Manually adding the token to hundreds of different this.http.get() calls throughout your app is tedious and error-prone.
To automate this, Angular provides HTTP Interceptors.
An interceptor acts as a middleman between your application and the backend server.
It intercepts all outgoing HTTP requests, allowing you to seamlessly clone the request and append authorization headers!
It can also intercept incoming HTTP responses to handle global errors (like logging users out if they receive a 401 Unauthorized error).
In modern Angular, interceptors are created as simple, straightforward functions using HttpInterceptorFn.

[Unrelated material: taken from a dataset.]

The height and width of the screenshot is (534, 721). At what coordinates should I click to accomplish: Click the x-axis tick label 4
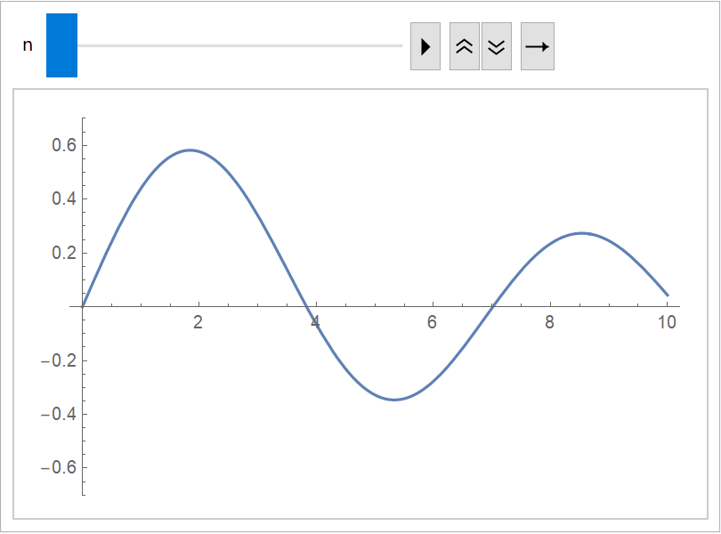pyautogui.click(x=315, y=322)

You take the original request (req), clone it to add your custom headers, and pass it to the next handler.
import { HttpInterceptorFn } from '@angular/common/http';
export const authInterceptor: HttpInterceptorFn = (req, next) => {
// Get the token from local storage
const authToken = localStorage.getItem('token');
// Clone the request and inject the authorization header
const clonedRequest = req.clone({
setHeaders: { Authorization: Bearer ${authToken} }
});
// Pass the modified request forward
return next(clonedRequest);
};
Just creating the function isn't enough; you must tell Angular to actually use it.
If you are using a standalone application, you register it in main.ts using the withInterceptors() configuration option inside provideHttpClient().
import { bootstrapApplication } from '@angular/platform-browser';
import { provideHttpClient, withInterceptors } from '@angular/common/http';
import { authInterceptor } from './auth.interceptor';
bootstrapApplication(AppComponent, {
providers: [
// Tells the HttpClient to push every request through our auth function!
provideHttpClient(withInterceptors([authInterceptor]))
]
});
What is the primary, most common use case for an HTTP Interceptor in an enterprise Angular application?
Why must you 'clone' the original HTTP request (req.clone) inside the interceptor function?